(Stored records)

□ □ □

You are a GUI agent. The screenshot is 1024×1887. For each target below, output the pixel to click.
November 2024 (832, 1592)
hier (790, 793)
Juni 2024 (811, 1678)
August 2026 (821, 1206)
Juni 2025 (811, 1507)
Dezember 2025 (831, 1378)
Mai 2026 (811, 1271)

□ □ □

**THE PROBLEM:**
The answer must be every record above, repeated exactly as written.

**EXERCISE RESPONSE:**
You are a GUI agent. The screenshot is 1024×1887. For each target below, output the pixel to click.
November 2024 (832, 1592)
hier (790, 793)
Juni 2024 (811, 1678)
August 2026 (821, 1206)
Juni 2025 (811, 1507)
Dezember 2025 (831, 1378)
Mai 2026 (811, 1271)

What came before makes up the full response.